Rohitdadlani
6 min readJun 5, 2021

Cyber Crime On Confusion Matrix

What is a Confusion Matrix?

A Confusion matrix is the comparison summary of the predicted results and the actual results in any classification problem use case. The comparison summary is extremely necessary to determine the performance of the model after it is trained with some training data.

True Positive:

Interpretation: You predicted positive and it’s true.

You predicted that a woman is pregnant and she actually is.

True Negative:

Interpretation: You predicted negative and it’s true.

You predicted that a man is not pregnant and he actually is not.

False Positive: (Type 1 Error)

Interpretation: You predicted positive and it’s false.
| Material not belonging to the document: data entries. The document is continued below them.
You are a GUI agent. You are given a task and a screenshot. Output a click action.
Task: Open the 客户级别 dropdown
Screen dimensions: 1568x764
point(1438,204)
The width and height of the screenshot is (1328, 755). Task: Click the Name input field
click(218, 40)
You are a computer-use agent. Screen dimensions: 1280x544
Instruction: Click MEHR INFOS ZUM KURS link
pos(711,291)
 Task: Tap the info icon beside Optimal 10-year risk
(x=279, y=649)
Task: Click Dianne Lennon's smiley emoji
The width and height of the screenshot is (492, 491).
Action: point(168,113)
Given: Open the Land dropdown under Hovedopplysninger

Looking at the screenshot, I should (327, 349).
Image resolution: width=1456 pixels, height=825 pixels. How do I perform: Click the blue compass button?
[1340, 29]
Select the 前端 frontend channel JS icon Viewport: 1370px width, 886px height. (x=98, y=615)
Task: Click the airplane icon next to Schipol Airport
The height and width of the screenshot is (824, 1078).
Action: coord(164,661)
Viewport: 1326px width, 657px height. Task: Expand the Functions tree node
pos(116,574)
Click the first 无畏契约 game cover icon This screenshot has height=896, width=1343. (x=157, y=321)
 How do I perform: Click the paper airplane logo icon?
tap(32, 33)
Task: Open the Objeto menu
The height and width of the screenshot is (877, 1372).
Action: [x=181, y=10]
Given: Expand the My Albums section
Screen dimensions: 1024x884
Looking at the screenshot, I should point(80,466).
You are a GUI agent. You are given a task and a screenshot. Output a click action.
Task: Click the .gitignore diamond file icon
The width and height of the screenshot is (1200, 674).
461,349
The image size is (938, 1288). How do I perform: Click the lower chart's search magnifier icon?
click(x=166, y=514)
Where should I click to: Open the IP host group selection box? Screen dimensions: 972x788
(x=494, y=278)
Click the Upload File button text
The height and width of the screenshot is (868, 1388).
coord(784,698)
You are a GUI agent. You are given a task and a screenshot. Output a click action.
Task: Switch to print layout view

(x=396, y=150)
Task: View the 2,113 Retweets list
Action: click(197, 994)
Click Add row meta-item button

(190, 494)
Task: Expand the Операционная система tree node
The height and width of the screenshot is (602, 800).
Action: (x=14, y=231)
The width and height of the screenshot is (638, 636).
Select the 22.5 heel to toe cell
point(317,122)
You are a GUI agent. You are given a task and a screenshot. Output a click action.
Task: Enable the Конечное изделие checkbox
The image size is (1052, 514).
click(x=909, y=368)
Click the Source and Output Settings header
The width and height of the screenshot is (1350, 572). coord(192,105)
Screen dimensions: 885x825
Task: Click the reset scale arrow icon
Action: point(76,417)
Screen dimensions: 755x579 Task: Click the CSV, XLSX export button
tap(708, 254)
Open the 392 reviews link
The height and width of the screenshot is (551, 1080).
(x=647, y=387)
You predicted that a man is pregnant but he actually is not.

False Negative: (Type 2 Error)

Interpretation: You predicted negative and it’s false.

You predicted that a woman is not pregnant but she actually is.

Just Remember, We describe predicted values as Positive and Negative and actual values as True and False.

Accuracy and Components of Confusion Matrix

After the confusion matrix is created and we determine all the components values, it becomes quite easy for us to calculate the accuracy. So, let us have a look at the components to understand this better.

Classification Accuracy

An Overview of False Positives and False Negatives

Understanding the differences between false positives and false negatives, and how they’re related to cybersecurity is important for anyone working in information security. Why? Investigating false positives is a waste of time as well as resources and distracts your team from focusing on real cyber incidents (alerts) originating from your SIEM.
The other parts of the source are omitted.